WHAT IS BEING ASKED:
From the passage on Spinoza and Moses Mendelssohn, answer these:
1. At what age was Spinoza excommunicated?
2. What is the name of Moses Mendelssohn's grandson, the musician who converted to Christianity?
3. What does the Hebrew term Ha-Shem mean?

Authors: Rebecca Goldstein
Tags: #Philosophy, #General, #Modern, #Biography & Autobiography, #Jewish philosophers, #History, #History & Surveys, #Jewish, #Heretics, #Biography, #Netherlands, #Philosophers
The pivotal figure in modernity was the late-eighteenth-century thinker Moses Mendelssohn, grandfather of the famous composer, both of whom were also mentioned as part of the extended cautionary tale. Moses Mendelssohn had urged that Jews not keep themselves intellectually and culturally separate. He had argued that adherence to the Torah, to which he held firm—he was not an
apikorus
, girls—did not exclude participation in the arts and sciences. He had urged that Jews educate themselves in the accomplishments of Western civilization. So had argued the grandfather. And the grandson, Felix, was a great musician. His compositions are still played by famous orchestras all over the world. But, girls, he was also a convert to Christianity. The descendents of this illustrious family probably don’t even remember that they were once Jewish. They probably don’t know the first thing about the
Yiddishkeit
of their ancestors.
Mrs. Schoenfeld’s expressions, both on her face and in her voice, made the articulation of the moral of the Mendelssohn story gratuitous: admiration leads to accommodation, which leads to assimilation, which leads to the worst. The so-called Haskalah had wanted to mix the immiscible: the insular Torah Jew into the modern world, the modern world into the Torah Jew. We were in favor of insularity, and Mrs. Schoenfeld was no exception, despite her fancy way around English syntax. I still unconsciously think of the word “modernity” as being a Hebrew word, hearing it pronounced with its
r
rolled and with a tone of stern admonition.
Spinoza predated Moses Mendelssohn by a good century and a half, but Mrs. Schoenfeld spoke of him as a precursor. He was, she very rightly suggested, the first modern Jew. Spinoza headed the long line of yeshiva boys who were not as pious as they might have been. He was one of the so-called enlightened Jews, a so-called
maskil
, long before the term had been introduced. (I remember a student in the class once mistakenly saying
masik
—which means “a little devil,” often used affectionately for children—for
maskil
, an error which propelled sober Mrs. Schoenfeld to the very verge of laughter.) This Benedictus-né-Baruch was an early sign of the sickness to come, and his own community had tried to keep the contagion from spreading. That is why they took the drastic step of putting him into
kherem
, girls, excommunicating him when he was only twenty-three years old. Had Moses Mendelssohn studied the case of Spinoza a little better, he might have saved himself, his family, and the Jewish people a lot of
tzurris
.
3
Mrs. Schoenfeld suggested that a lot could be learned from understanding the case of Spinoza, as opposed to the philosophy of Spinoza. About the latter she said very little; only that he had had two basic beliefs: The first was that the Torah was not a divine revelation but rather written by man—written in fact by several men who came much later than Moshe Rabbenu, Moses Our Teacher. And the second was that God was identical with nature.
Mrs. Schoenfeld used the English word “God,” which was not a word we normally used. Instead we said
Ha-Shem
, Hebrew for “The Name,” a designation that at once circumvents and underscores the prohibition against uttering God’s true and awful name. If His true name were transcribed, then the paper on which it was written would be too holy to be thrown away. It would have to be buried like a human corpse. Even the English word radiated sanctity, which is why we were taught to write “G—d.”

DATASET RECORDS:

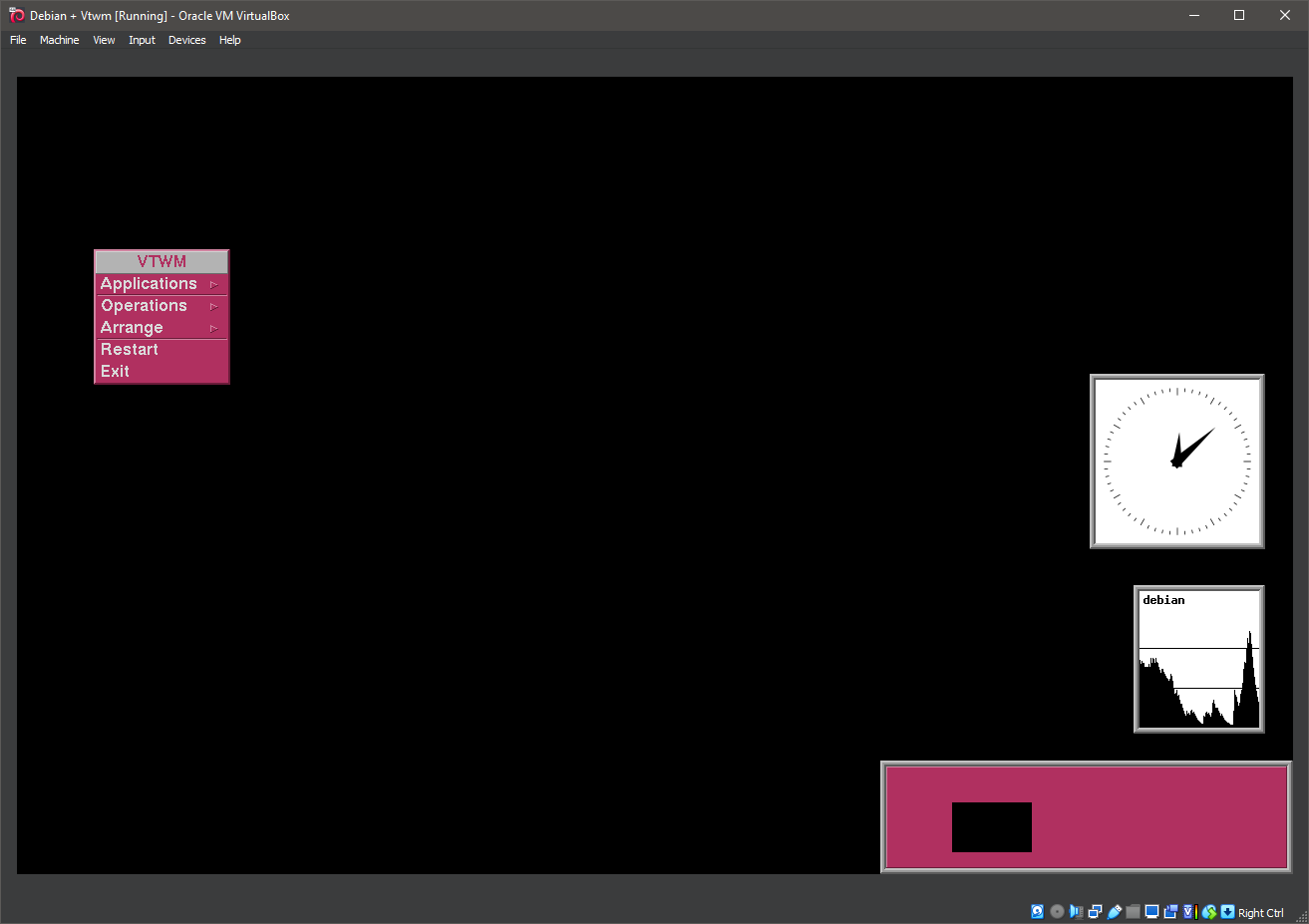Open the USB devices status icon
Image resolution: width=1309 pixels, height=924 pixels.
(x=1115, y=911)
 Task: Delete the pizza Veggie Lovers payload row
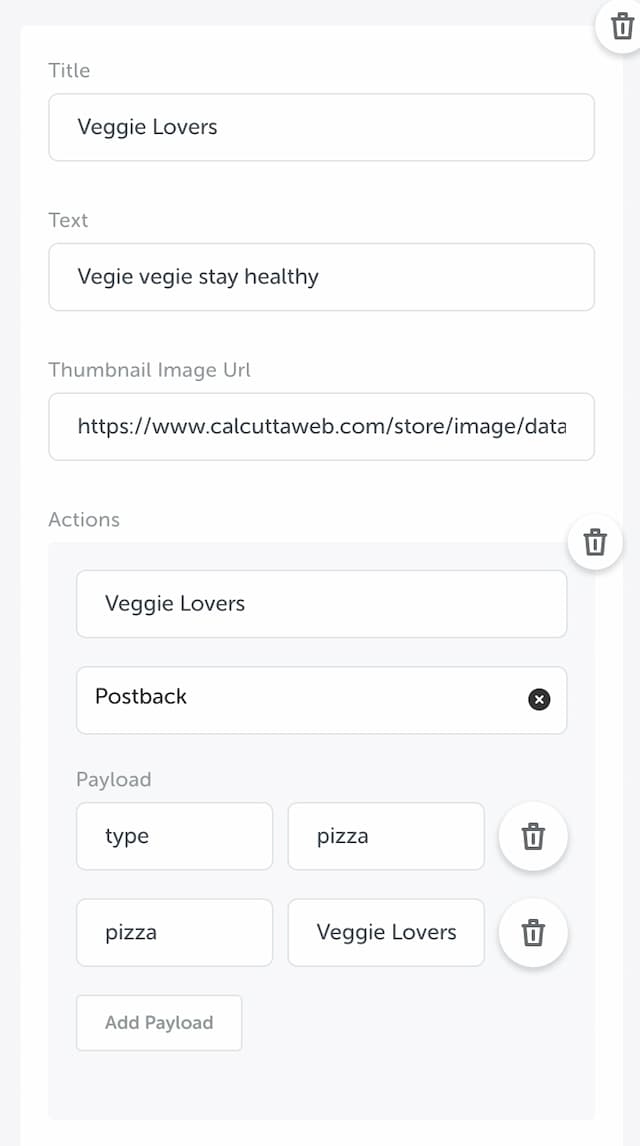coord(533,933)
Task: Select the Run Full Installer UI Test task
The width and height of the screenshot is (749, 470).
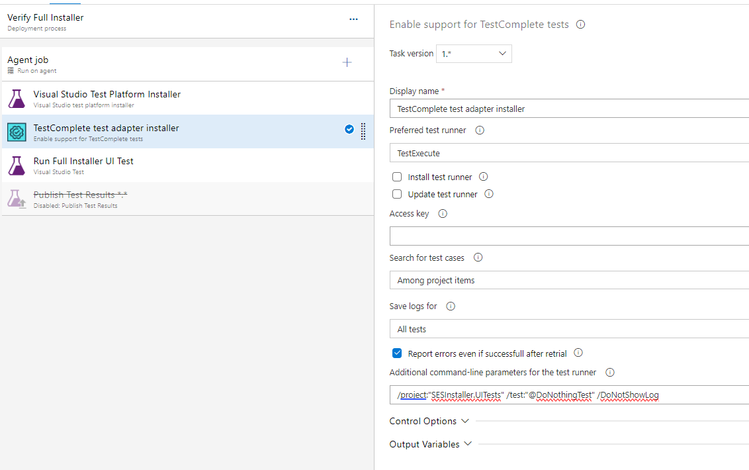Action: pos(83,163)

TASK RESULT:
1. Twenty-three.
2. Felix.
3. "The Name."